Please copy the material below word for word, leaving out the pictures.

══ Data for the task ══

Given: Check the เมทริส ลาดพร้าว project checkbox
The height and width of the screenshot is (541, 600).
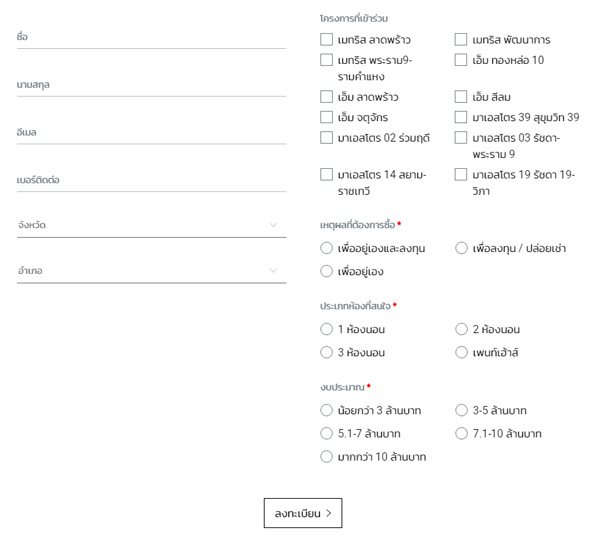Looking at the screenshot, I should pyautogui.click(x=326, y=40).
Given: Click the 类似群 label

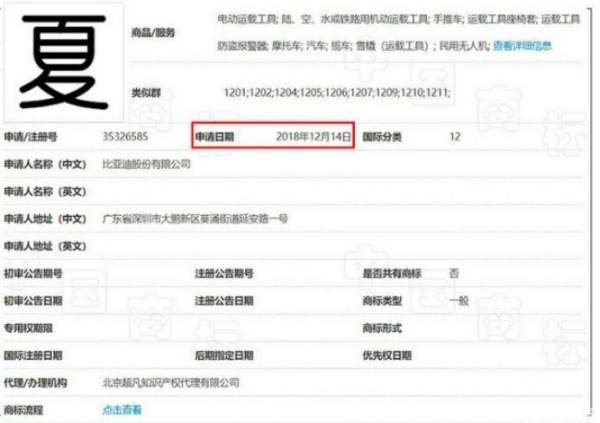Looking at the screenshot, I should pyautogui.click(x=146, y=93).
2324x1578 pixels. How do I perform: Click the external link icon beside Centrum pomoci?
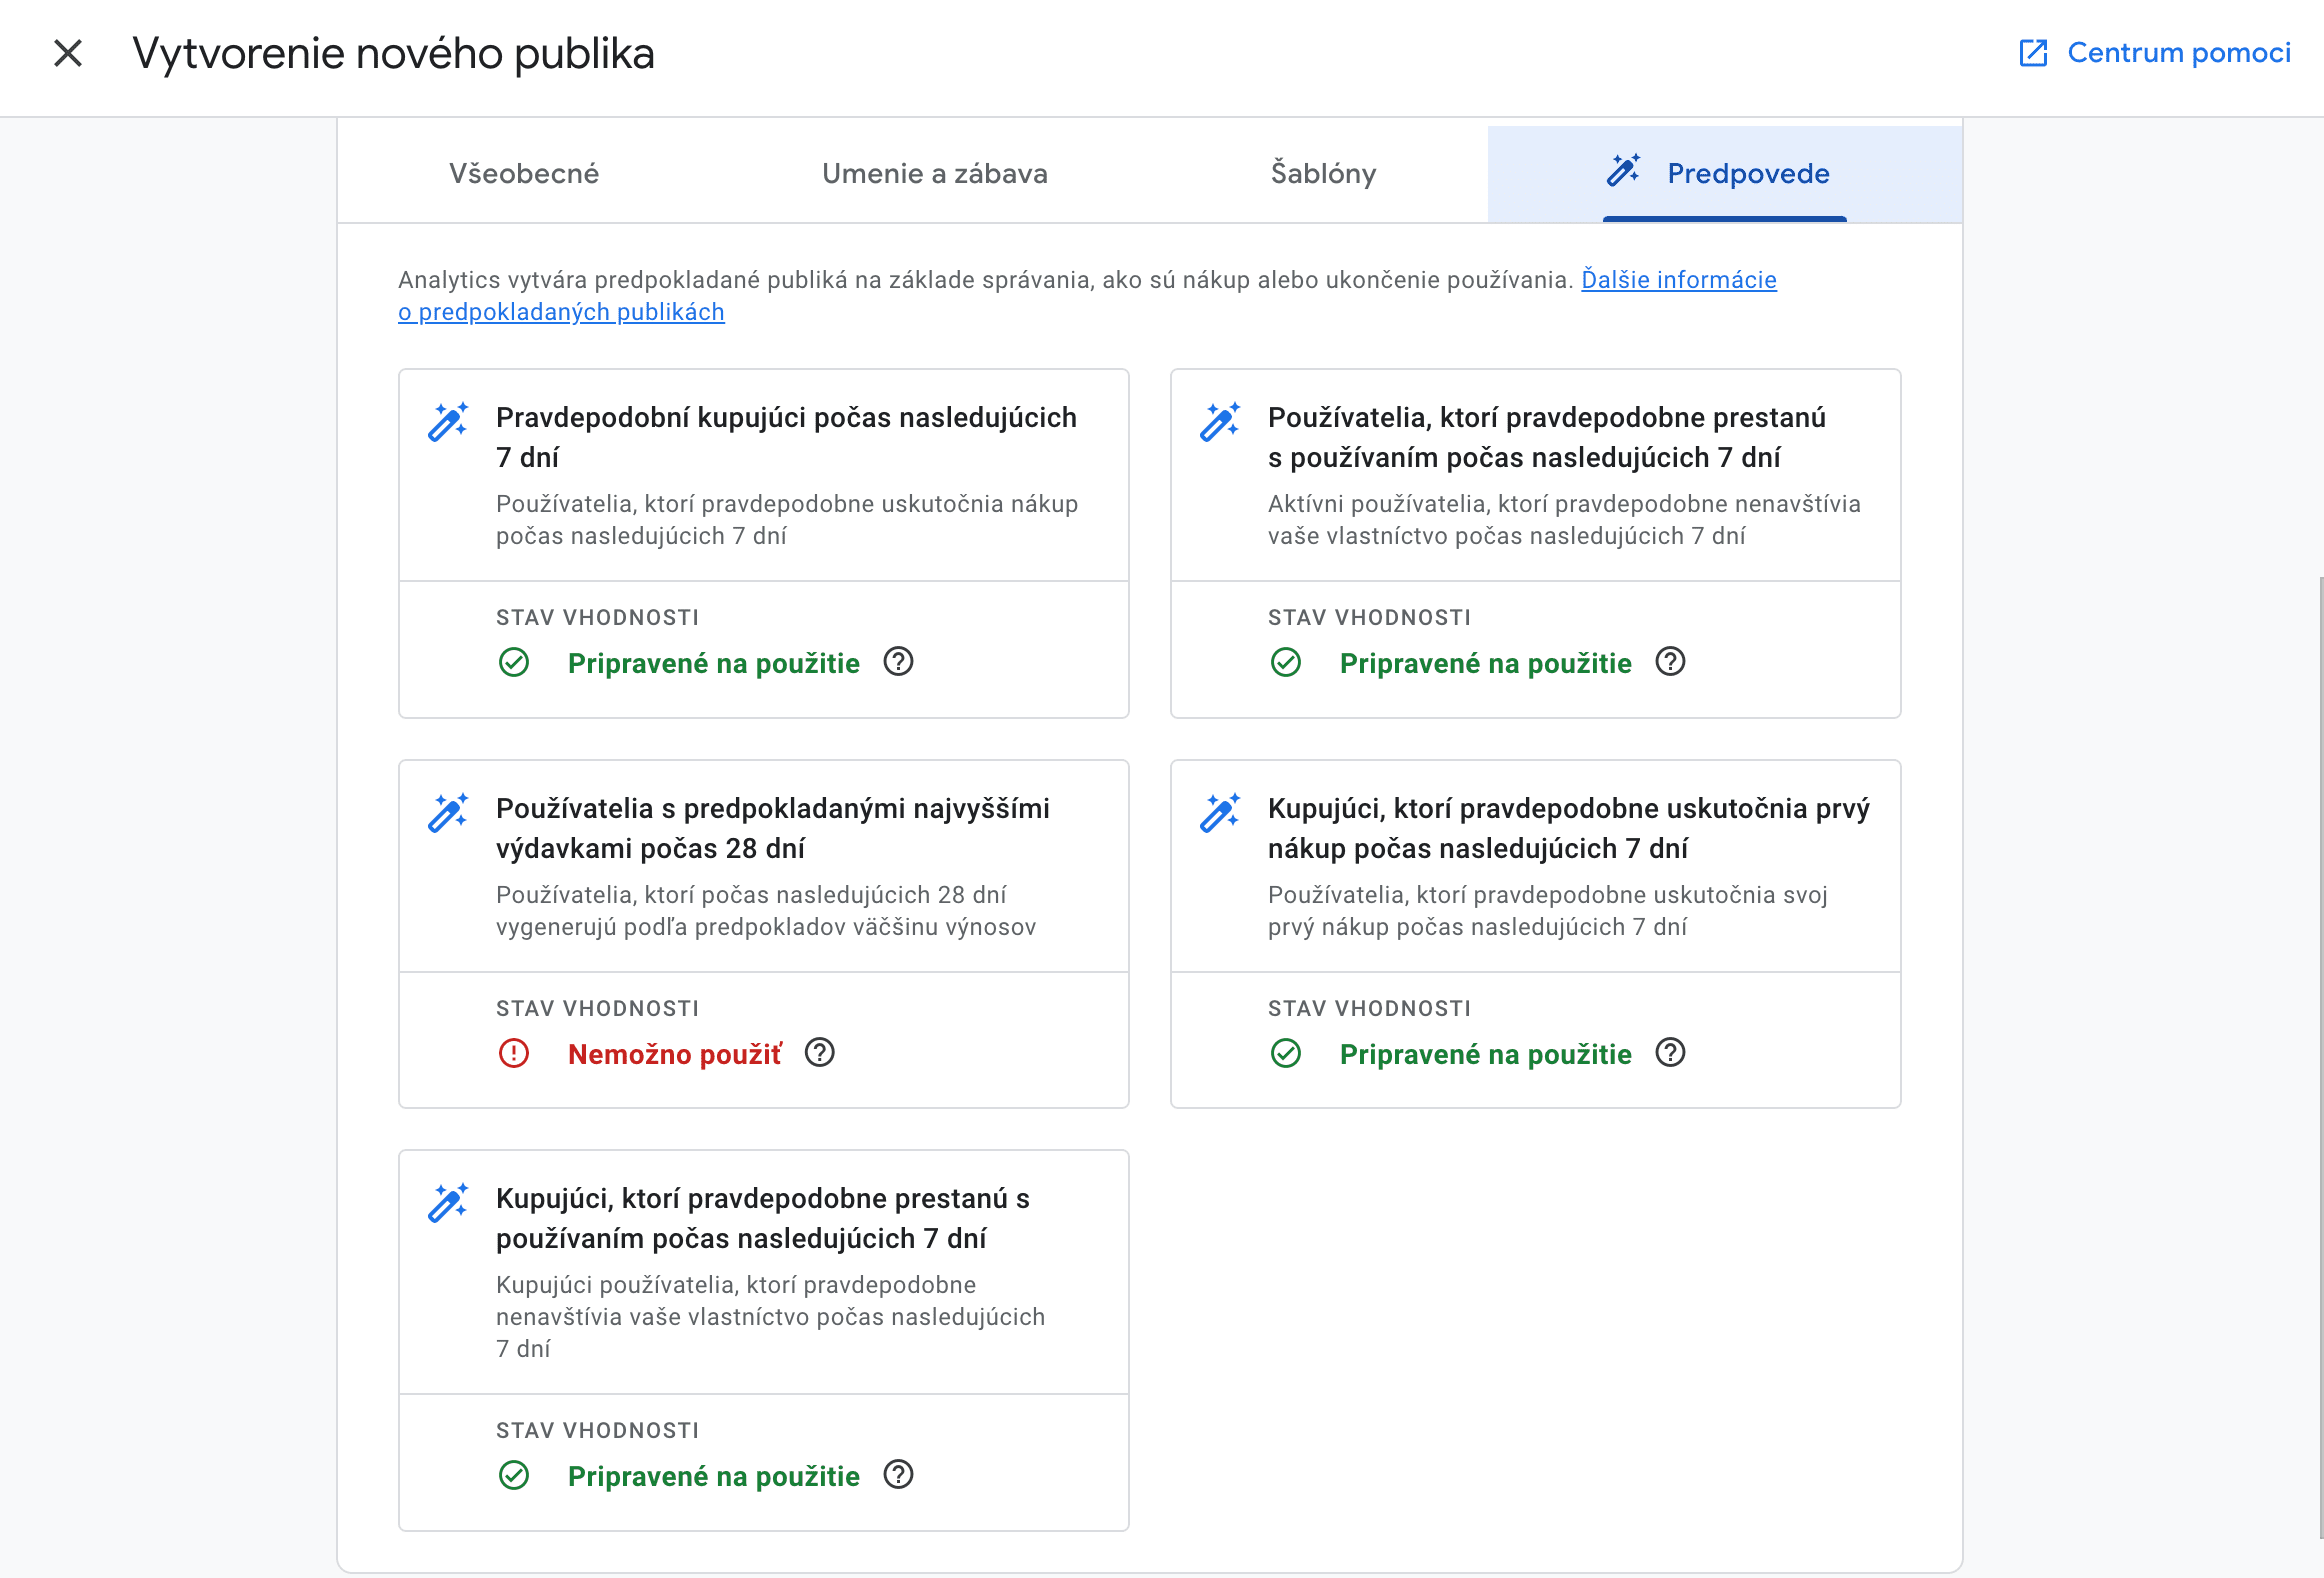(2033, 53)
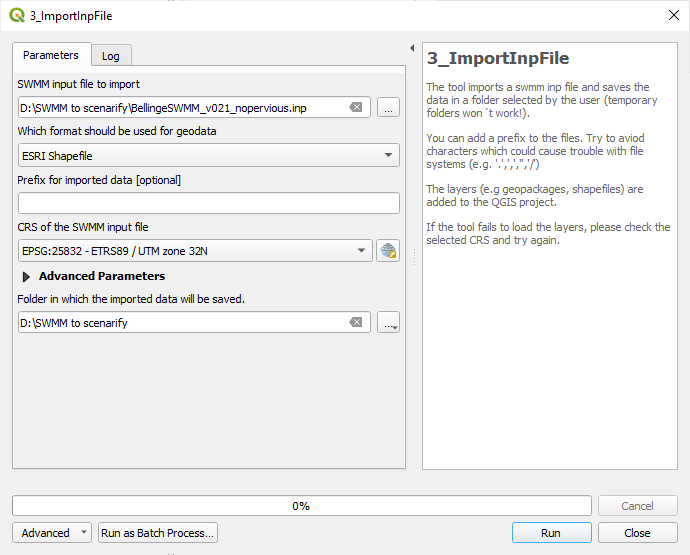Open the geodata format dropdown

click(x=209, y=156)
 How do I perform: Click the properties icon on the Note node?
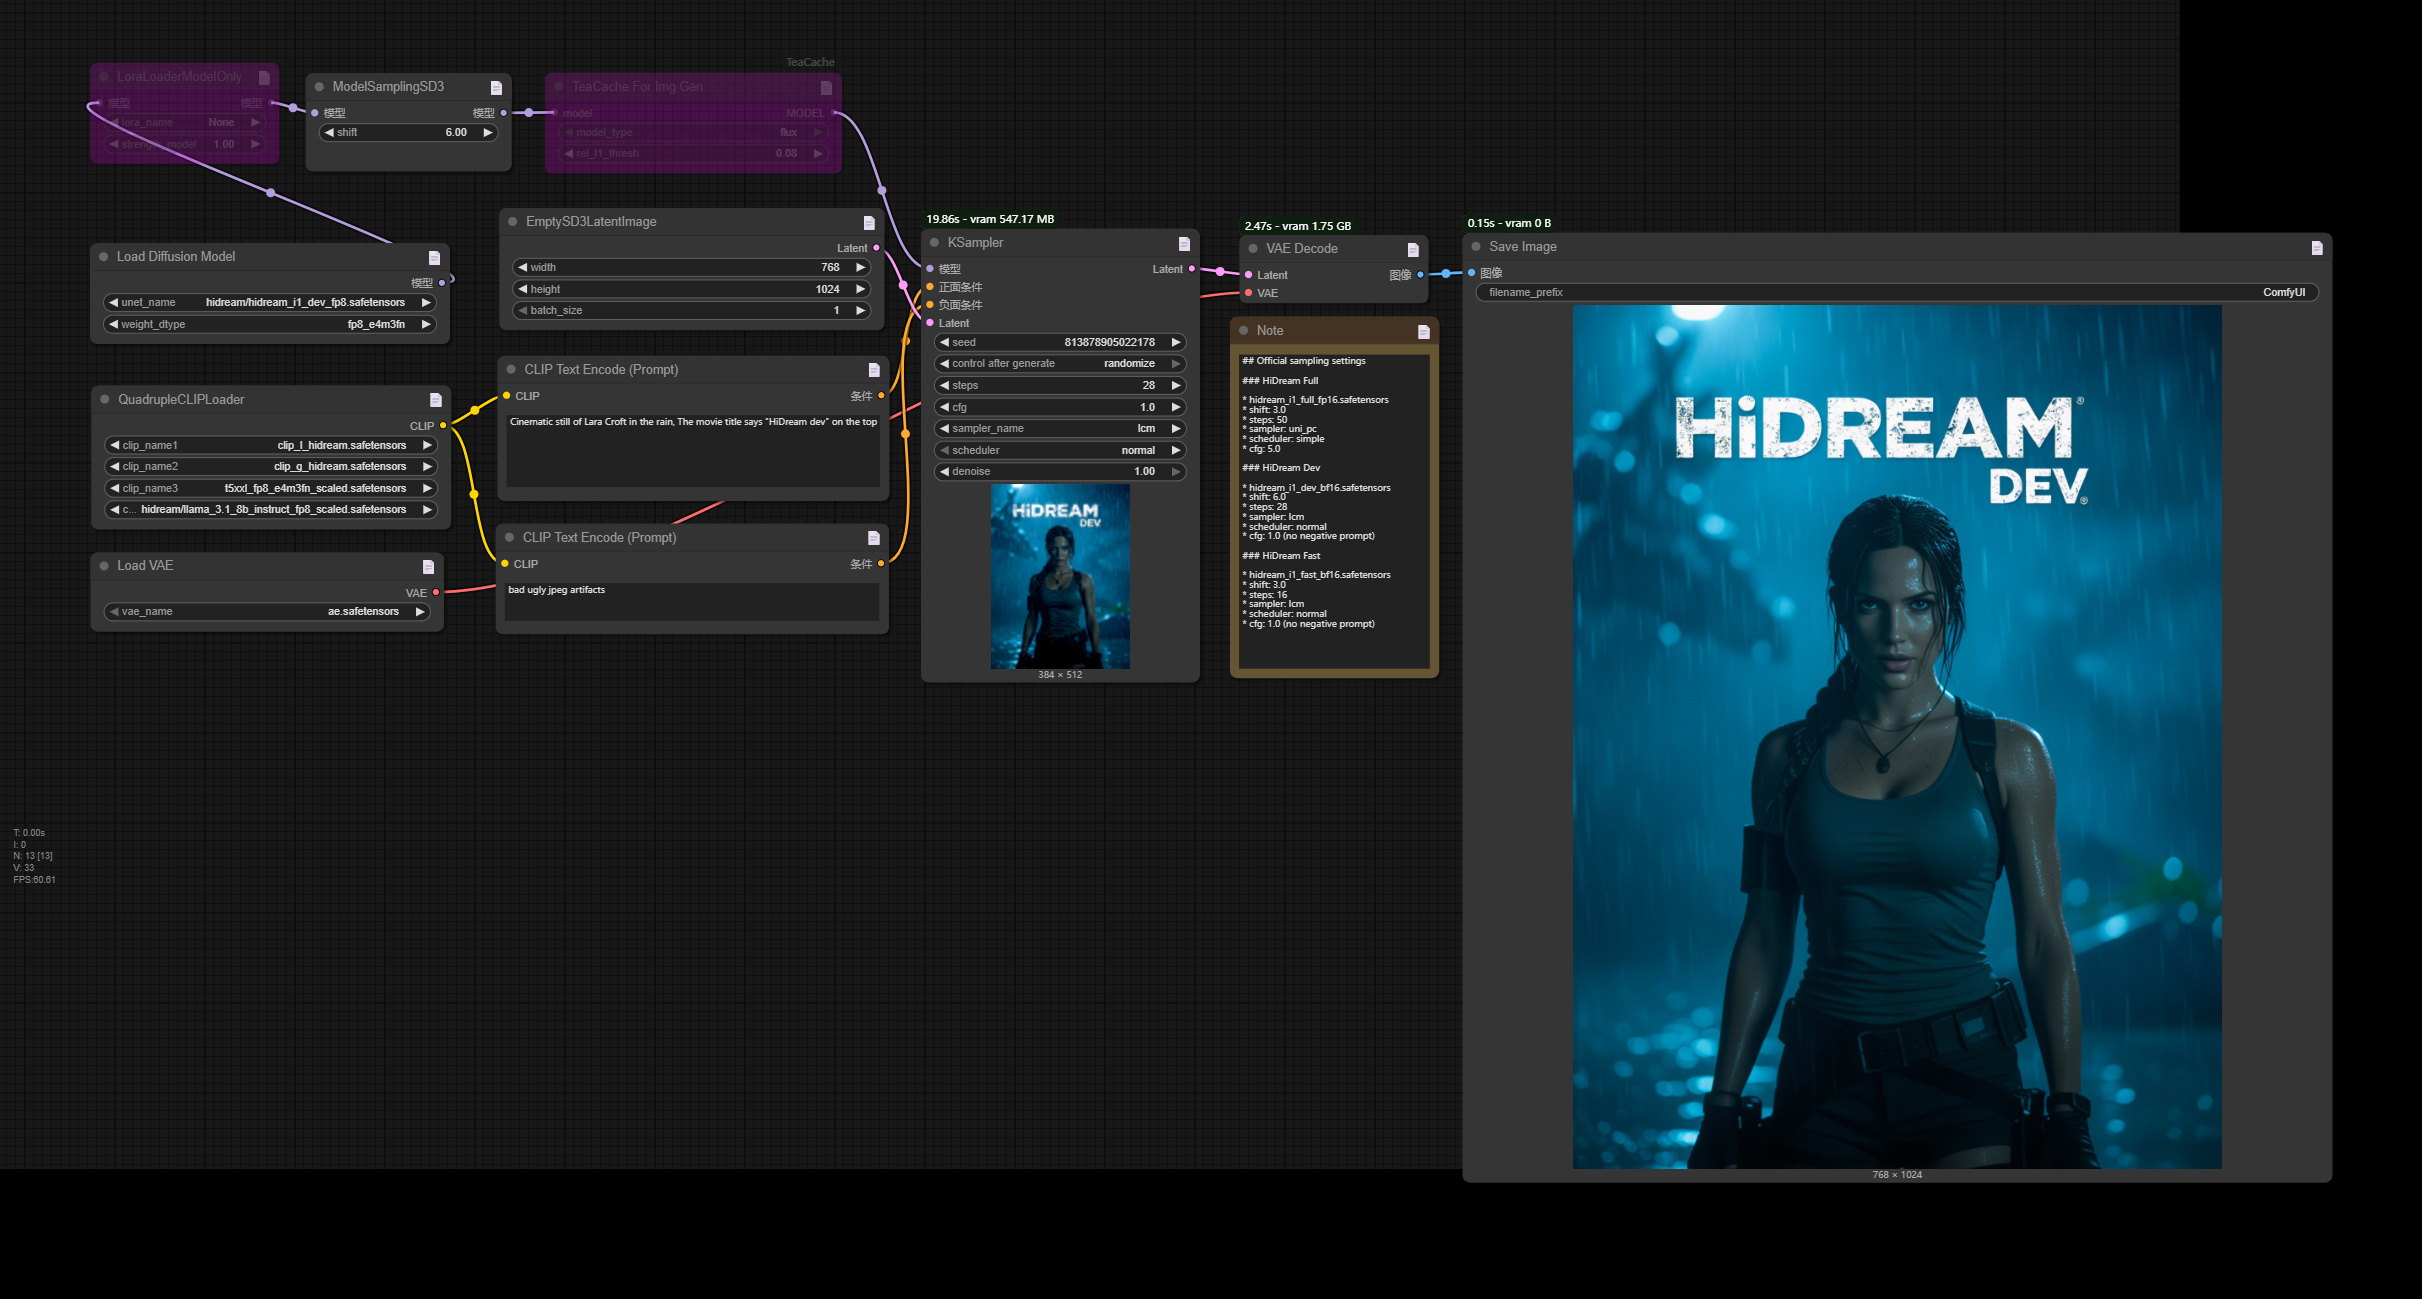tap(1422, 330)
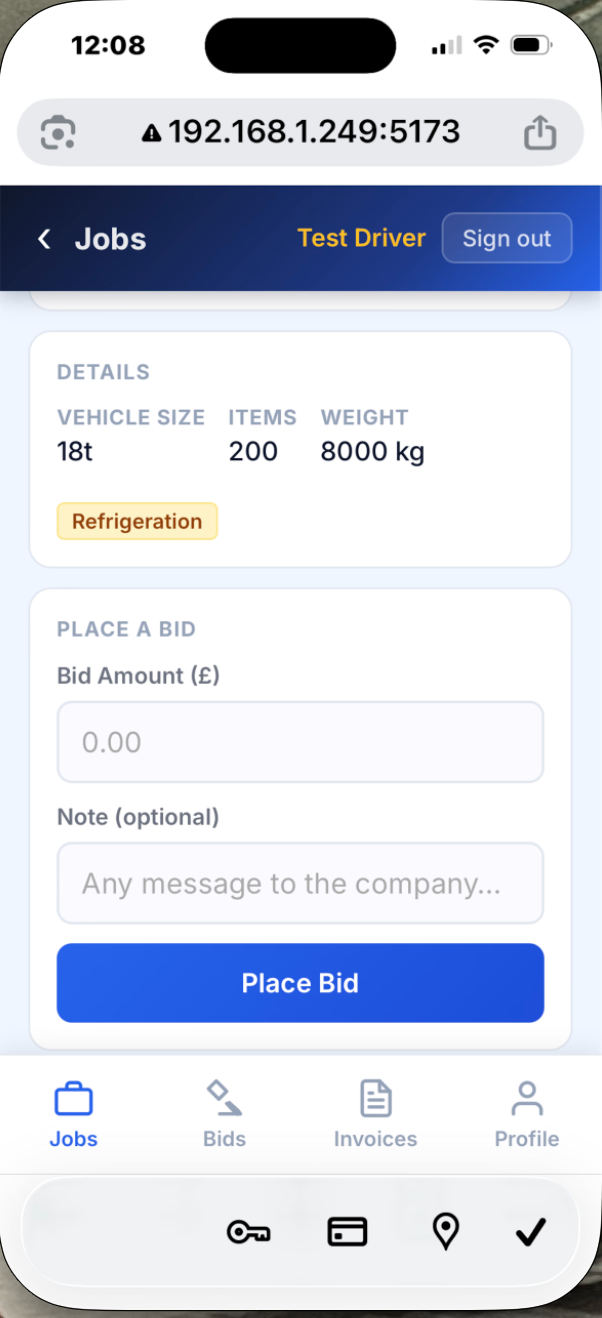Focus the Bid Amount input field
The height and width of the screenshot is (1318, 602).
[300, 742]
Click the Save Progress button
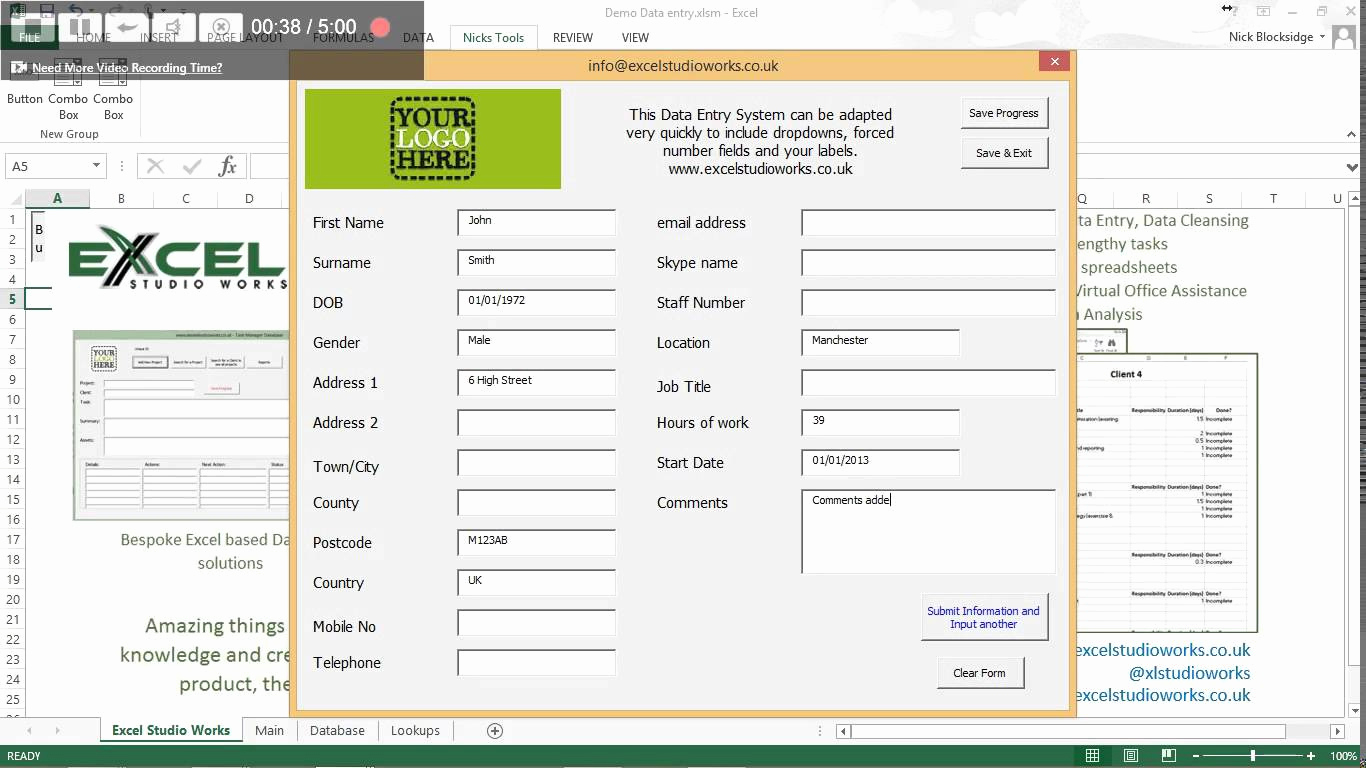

═══

Reply:
Given: Check the เมทริส ลาดพร้าว project checkbox
The height and width of the screenshot is (541, 600).
Looking at the screenshot, I should pyautogui.click(x=326, y=40).
Given: Click the 类似群 label

Looking at the screenshot, I should pyautogui.click(x=146, y=93).
2324x1578 pixels. How do I perform: Click the external link icon beside Centrum pomoci?
(2033, 53)
Open the geodata format dropdown

click(x=209, y=156)
 How do I perform: Click the properties icon on the Note node?
tap(1422, 330)
Focus the Bid Amount input field
The height and width of the screenshot is (1318, 602).
[300, 742]
Click the Save Progress button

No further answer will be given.